# Natural Language Processing with RNNs and Attention
## Chapter 16 - NLP Implementation Guide

## 1. Introduction to NLP

Natural Language Processing (NLP) enables machines to understand, interpret, and generate human language. Key applications include:
- Machine translation
- Sentiment analysis
- Text generation
- Question answering

**Core Challenges**:
- Variable-length sequences
- Contextual meaning
- Ambiguity and polysemy

## 2. Text Preprocessing

### 2.1 Tokenization
Convert text to numerical representations:
- Word-level
- Character-level
- Subword (BPE, WordPiece)

In [None]:
from tensorflow.keras.preprocessing.text import Tokenizer
from tensorflow.keras.preprocessing.sequence import pad_sequences

# Sample text data
texts = ["Natural language processing is fascinating",
         "Deep learning models can understand text"]

# Create and fit tokenizer
tokenizer = Tokenizer(num_words=100, oov_token="<OOV>")
tokenizer.fit_on_texts(texts)

# Convert text to sequences
sequences = tokenizer.texts_to_sequences(texts)
padded = pad_sequences(sequences, padding='post')

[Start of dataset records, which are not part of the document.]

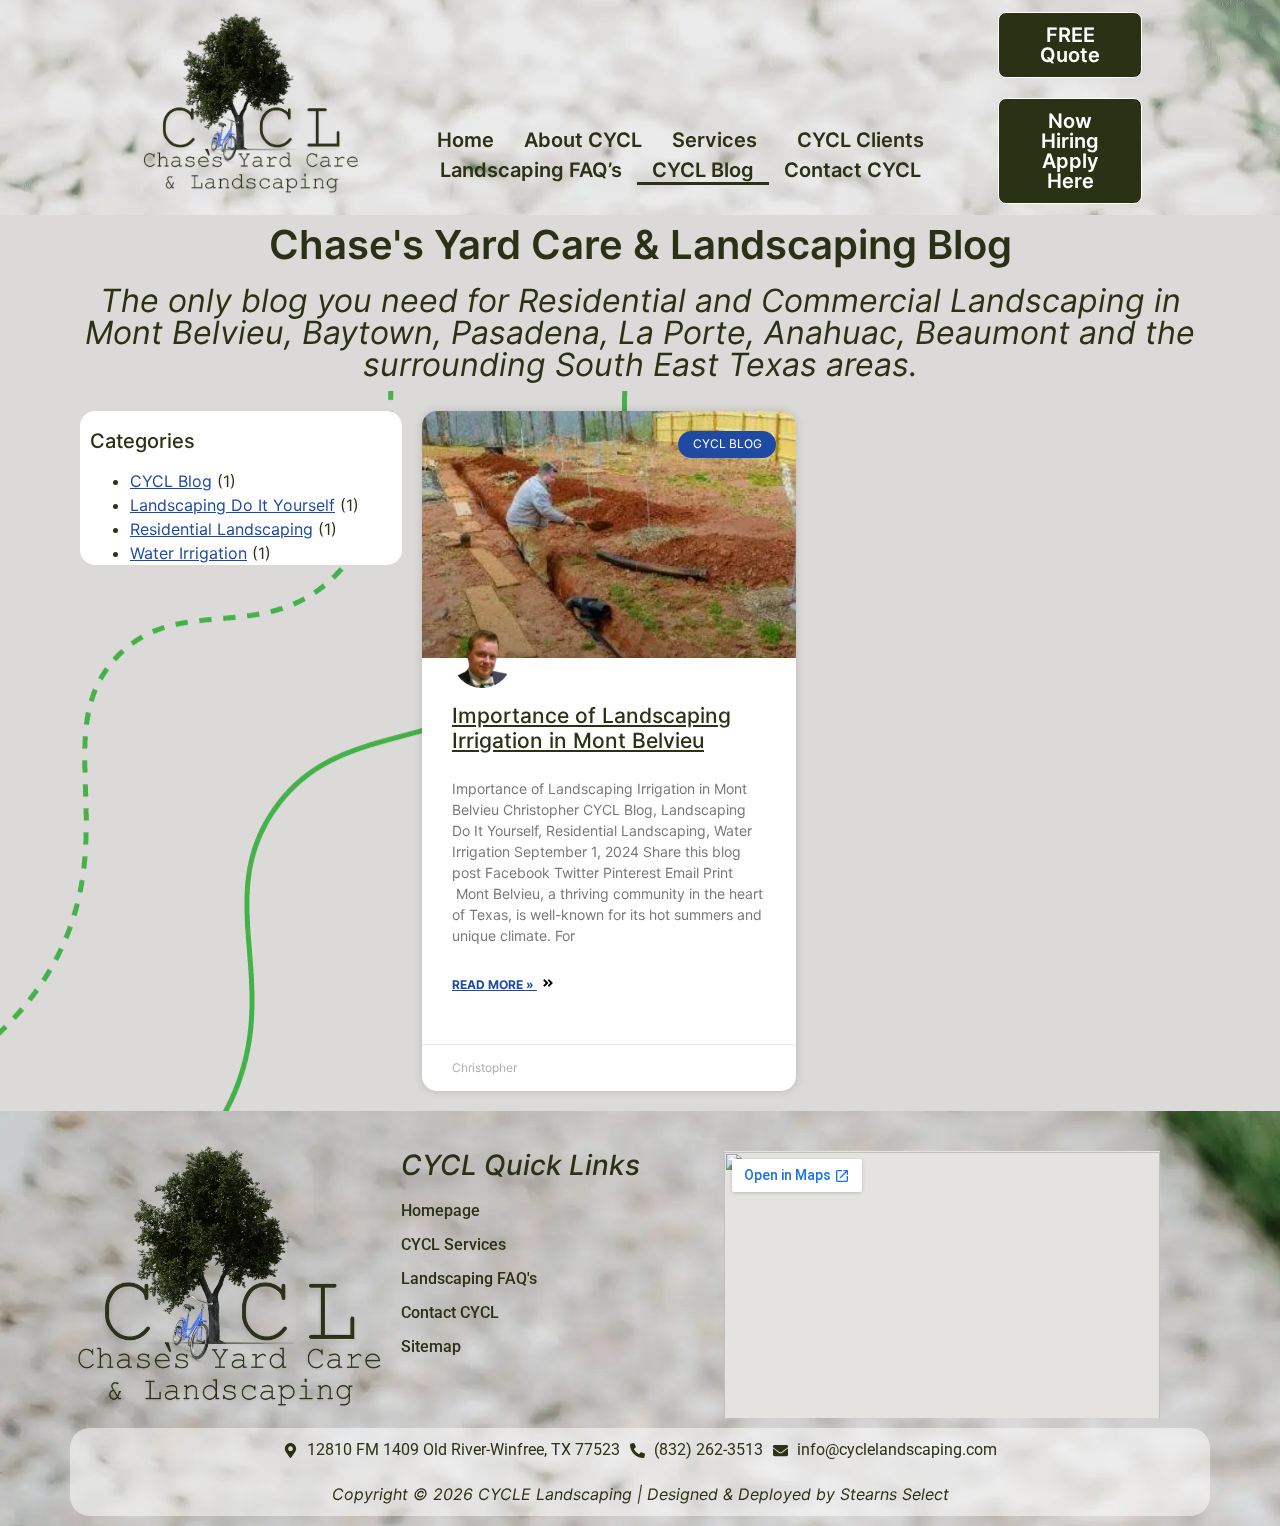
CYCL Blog (703, 170)
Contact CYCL (852, 170)
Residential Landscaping (221, 529)
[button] (719, 140)
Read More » (494, 984)
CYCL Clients (860, 140)
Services (714, 140)
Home (465, 140)
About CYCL (583, 140)
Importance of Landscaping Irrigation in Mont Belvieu (591, 728)
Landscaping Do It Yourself (232, 505)
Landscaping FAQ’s (531, 170)
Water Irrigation (188, 553)
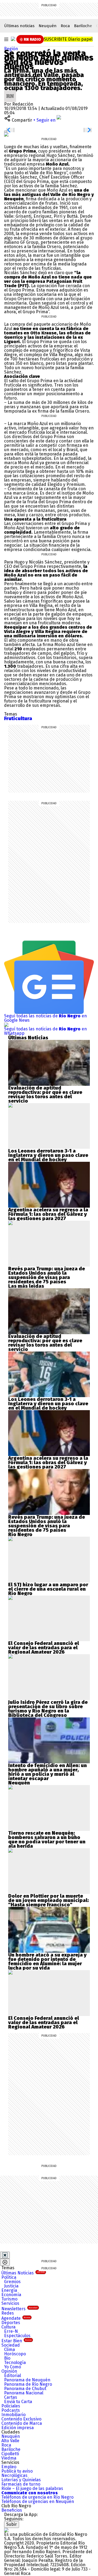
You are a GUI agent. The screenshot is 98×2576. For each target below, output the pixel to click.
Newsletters (19, 2308)
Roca (65, 25)
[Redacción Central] (10, 92)
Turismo (9, 2299)
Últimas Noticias (23, 2273)
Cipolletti (10, 2453)
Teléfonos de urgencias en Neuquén (37, 2501)
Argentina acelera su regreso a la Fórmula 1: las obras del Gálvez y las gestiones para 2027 (48, 1214)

print("Word index:", tokenizer.word_index)
print("Padded sequences:\n", padded)

### 2.2 Embedding Layers
Map tokens to dense vectors capturing semantic meaning:
- Pretrained embeddings (GloVe, Word2Vec)
- Trainable embeddings

In [None]:
from tensorflow.keras.layers import Embedding

# Create embedding layer
embedding_layer = Embedding(
    input_dim=100,  # Vocabulary size
    output_dim=64,  # Embedding dimension
    input_length=10  # Max sequence length
)

# Example usage
import numpy as np
sample_input = np.random.randint(0, 100, size=(32, 10))
embedded = embedding_layer(sample_input)
print("Embedded shape:", embedded.shape)

## 3. Sequence Models for NLP

### 3.1 RNN-based Models
- Process text sequentially
- Capture temporal dependencies
- Variants: LSTM, GRU (address vanishing gradient problem)

In [None]:
from tensorflow.keras.models import Sequential
from tensorflow.keras.layers import LSTM, Dense

# LSTM model for text classification
model = Sequential([
    Embedding(10000, 128, input_length=100),
    LSTM(64, return_sequences=True),
    LSTM(32),
    Dense(1, activation='sigmoid')
])

model.compile(loss='binary_crossentropy', optimizer='adam', metrics=['accuracy'])
model.summary()

### 3.2 CNN for Text
- Process text as 1D signals
- Can capture local patterns effectively
- Often combined with RNNs

In [None]:
from tensorflow.keras.layers import Conv1D, GlobalMaxPooling1D

# TextCNN model
textcnn = Sequential([
    Embedding(10000, 128, input_length=100),
    Conv1D(128, 5, activation='relu'),
    GlobalMaxPooling1D(),
    Dense(1, activation='sigmoid')
])

textcnn.compile(loss='binary_crossentropy', optimizer='adam')
textcnn.summary()

## 4. Attention Mechanisms

### 4.1 Basic Attention
- Allows models to focus on relevant parts of input
- Computes context vectors as weighted sums
- Particularly useful for long sequences

In [None]:
class BahdanauAttention(tf.keras.layers.Layer):
    def __init__(self, units):
        super().__init__()
        self.W1 = tf.keras.layers.Dense(units)
        self.W2 = tf.keras.layers.Dense(units)
        self.V = tf.keras.layers.Dense(1)
    
    def call(self, query, values):
        # Hidden shape == (batch_size, hidden size)
        # hidden_with_time_axis shape == (batch_size, 1, hidden size)
        hidden_with_time_axis = tf.expand_dims(query, 1)
        
        # Score shape == (batch_size, max_length, 1)
        score = self.V(tf.nn.tanh(
            self.W1(values) + self.W2(hidden_with_time_axis)))
        
        # attention_weights shape == (batch_size, max_length, 1)
        attention_weights = tf.nn.softmax(score, axis=1)
        
        # context_vector shape == (batch_size, hidden_size)
        context_vector = attention_weights * values
        context_vector = tf.reduce_sum(context_vector, axis=1)
        
        return context_vector, attention_weights

# Example usage
attention_layer = BahdanauAttention(10)
query = tf.random.normal((1, 20))  # Decoder hidden state
values = tf.random.normal((1, 50, 20))  # Encoder outputs
context_vector, attention_weights = attention_layer(query, values)
print("Context vector shape:", context_vector.shape)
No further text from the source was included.